WHITE PLAINS, N.Y. (Legal Newsline) – A New York City man has filed suit against three major liquor manufacturers alleging that they strategically utilized inferior ingredients to make their product but continued to charge consumers and advertise the spirits as if it was of the same premium quality.
On behalf of himself and all others similarly situated, Nicholas Parker filed his class-action complaint in U.S. District Court for the Southern District of New York back in November, naming Buffalo Trace Distillery Inc., Old Charter Distillery Co. and Sazerac Co. Inc. as defendants responsible for the manufacturing and sale of Old Charter bourbon.
The suit specifically charges that the companies sought to maximize profits by means of “unfair or deceptive trade or commerce,” through breach of warranty, fraud and negligent misrepresentation.
In seeking compensatory, statutory and punitive damages, the plaintiff also alleges seven counts of deceptive acts or practices, false advertising and unjust enrichment.
At issue is the question of if, at some point and time, the distilleries ceased with their still-advertised practice of aging their bourbon for eight years before making it available for purchase without making unsuspecting consumers aware of the change.
In his suit, Parker contends that to this day, labeling on the bottled products still misleads consumers into believing the bourbon is aged for eight years, with the advertisement "gently matured for eight seasons" still appearing in bold print on the bottle.
Old Charter was sold as an eight-year old bourbon until early 2014, when Buffalo Trace rebranded it as Old Charter 8 while keeping its pricing the same at around $18 for a 750-milliliter bottle.
Parker is seeking trial by jury, and the total class joining the suit is now estimated to be “in the hundreds of thousands.”

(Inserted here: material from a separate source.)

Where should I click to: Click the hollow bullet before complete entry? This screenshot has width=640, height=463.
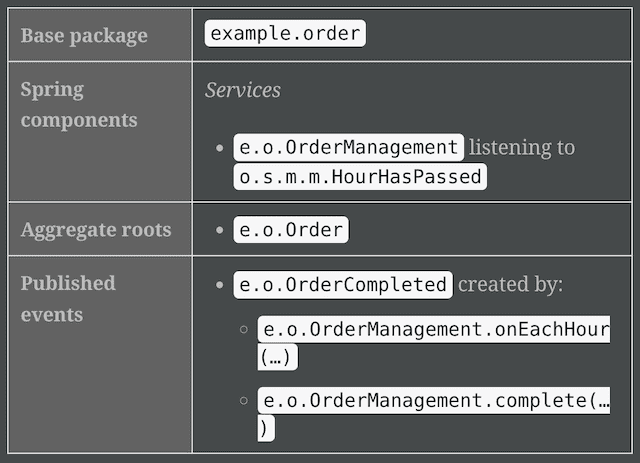[x=244, y=400]
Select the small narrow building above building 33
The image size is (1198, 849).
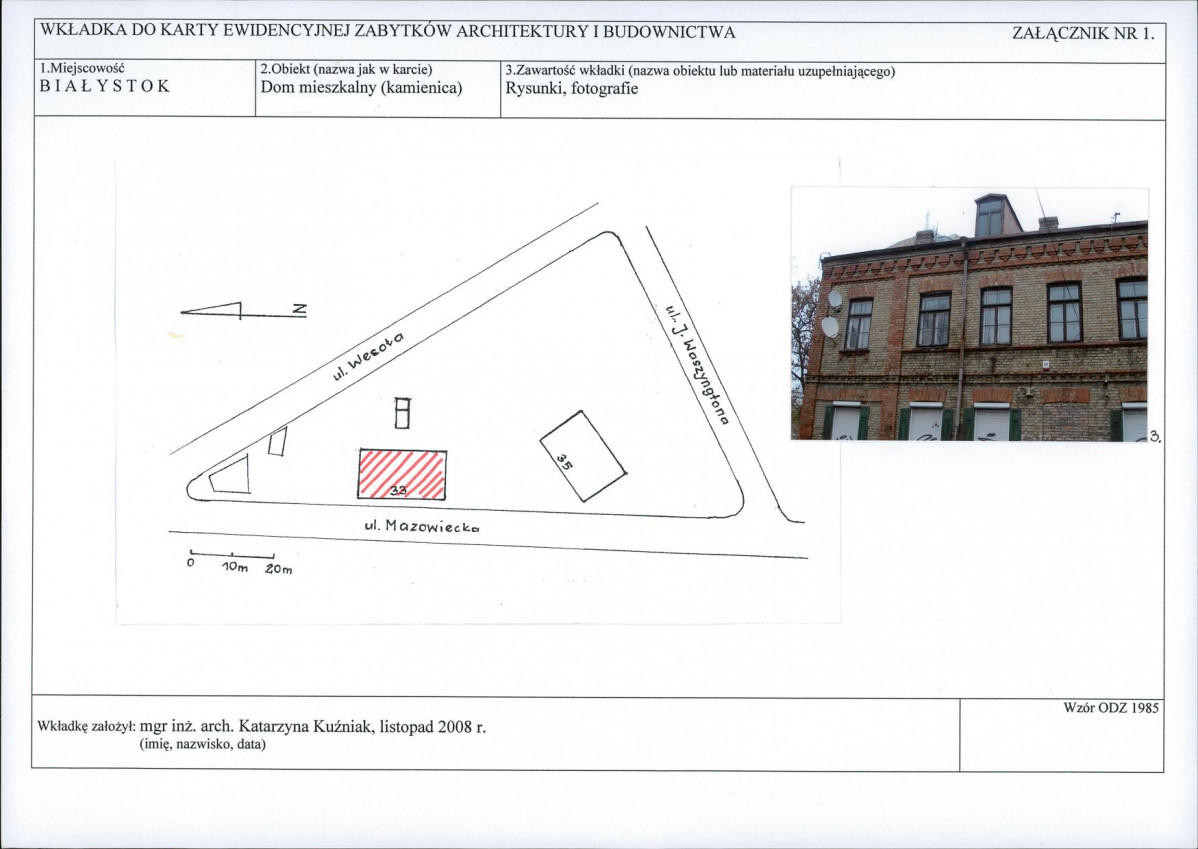click(x=402, y=412)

He is represented by the law firm of Bursor & Fisher PA, which has made news on the class-action consumer litigation front in recent times by successfully brokering a $12 million settlement from Starkist Tuna in an action alleging that the company routinely underfilled cans of its product sold to consumers.
In documents filed with the court related to the liquor dispute, attorneys for Parker argued “the bourbon bearing Old Charter name is now aged for significantly less than eight years and is of inferior quality to its former self.”

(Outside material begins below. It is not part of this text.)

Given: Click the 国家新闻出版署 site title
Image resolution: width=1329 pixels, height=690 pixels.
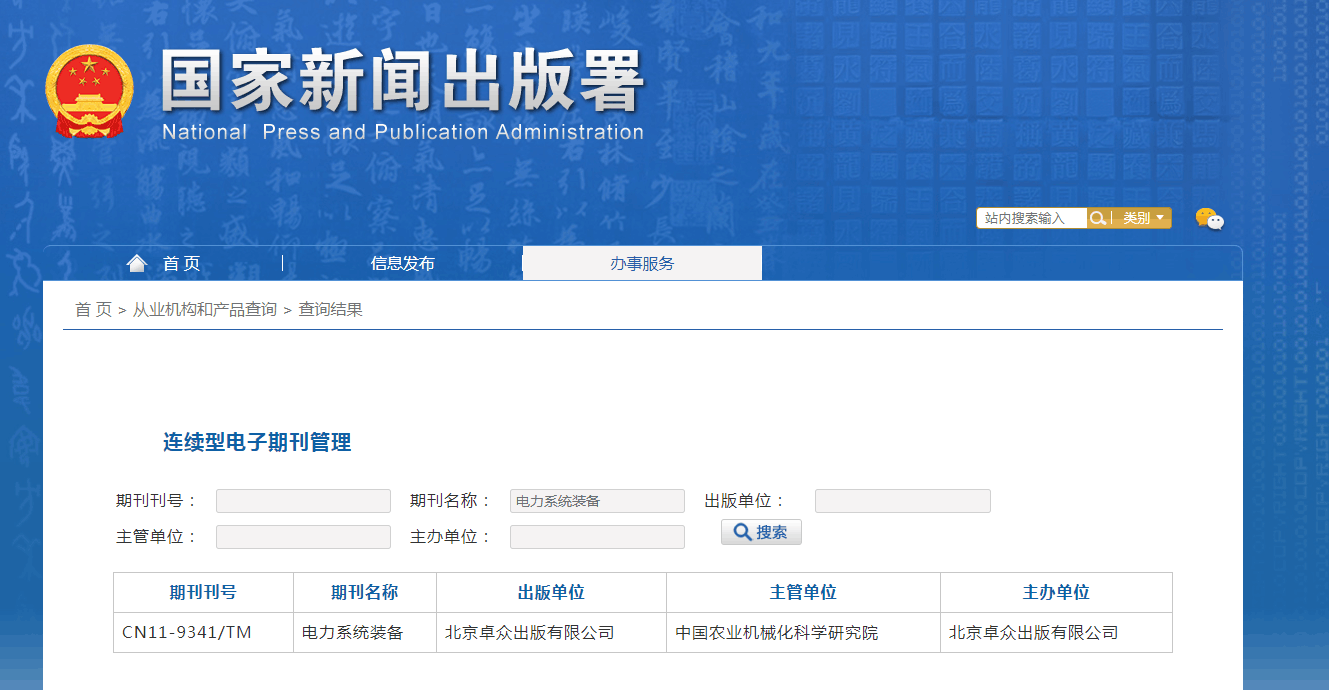Looking at the screenshot, I should (402, 82).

They also strongly suggested they are convinced the company was motivated into making the switch by its unwavering desire to increase profits.
Amy Preske, a spokesperson for Buffalo Trace, told the Legal Newsline “we do not comment on ongoing litigation,” thus offering no hint as to how the company might elect to fight off the accusations.
Earlier this year, Bursor & Fisher also slapped Starbucks with a suit alleging that the Seattle-based company regularly underfills its lattes. Back in June, a California federal court judge ruled that the suit filed by plaintiffs Siera Strumlauf and Benjamin Robles contending that consumers are served roughly 25 percent less of a beverage than what’s advertised could move forward.